## The exercise
In the data, render the part that opens with the line containing "Screen dimensions: 460x220" and closes with the line containing "Select the question" as a JSON list of strings, with one string per line and blank lines left out.

## Input for this task
+ + + +
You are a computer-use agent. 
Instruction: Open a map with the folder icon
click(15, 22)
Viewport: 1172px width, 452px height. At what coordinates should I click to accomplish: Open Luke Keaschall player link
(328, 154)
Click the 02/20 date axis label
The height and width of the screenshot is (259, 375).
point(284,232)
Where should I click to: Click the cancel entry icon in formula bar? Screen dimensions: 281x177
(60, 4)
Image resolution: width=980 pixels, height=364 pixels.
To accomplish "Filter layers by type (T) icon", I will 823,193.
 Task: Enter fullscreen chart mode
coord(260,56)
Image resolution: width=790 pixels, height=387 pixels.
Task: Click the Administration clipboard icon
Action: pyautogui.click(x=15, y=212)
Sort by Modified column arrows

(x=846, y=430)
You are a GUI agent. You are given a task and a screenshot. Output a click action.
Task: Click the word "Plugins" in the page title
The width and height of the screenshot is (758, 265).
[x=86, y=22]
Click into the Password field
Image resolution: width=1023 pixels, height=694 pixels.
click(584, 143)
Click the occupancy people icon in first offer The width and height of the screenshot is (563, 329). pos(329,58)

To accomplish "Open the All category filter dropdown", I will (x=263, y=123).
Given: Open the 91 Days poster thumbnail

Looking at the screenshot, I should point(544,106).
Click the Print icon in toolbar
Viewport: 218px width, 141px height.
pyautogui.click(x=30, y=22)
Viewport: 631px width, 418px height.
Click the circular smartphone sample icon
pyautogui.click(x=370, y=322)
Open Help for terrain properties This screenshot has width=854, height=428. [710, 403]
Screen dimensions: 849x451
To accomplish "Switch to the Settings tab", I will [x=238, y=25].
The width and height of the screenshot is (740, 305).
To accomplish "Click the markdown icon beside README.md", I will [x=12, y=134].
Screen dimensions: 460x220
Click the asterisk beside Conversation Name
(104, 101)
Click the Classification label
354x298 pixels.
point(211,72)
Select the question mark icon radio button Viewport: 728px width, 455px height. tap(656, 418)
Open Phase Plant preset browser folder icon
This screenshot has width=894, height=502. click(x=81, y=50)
+ + + +
## Exercise output
[
  "Screen dimensions: 460x220",
  "Click the asterisk beside Conversation Name",
  "(104, 101)",
  "Click the Classification label",
  "354x298 pixels.",
  "point(211,72)",
  "Select the question mark icon radio button Viewport: 728px width, 455px height. tap(656, 418)"
]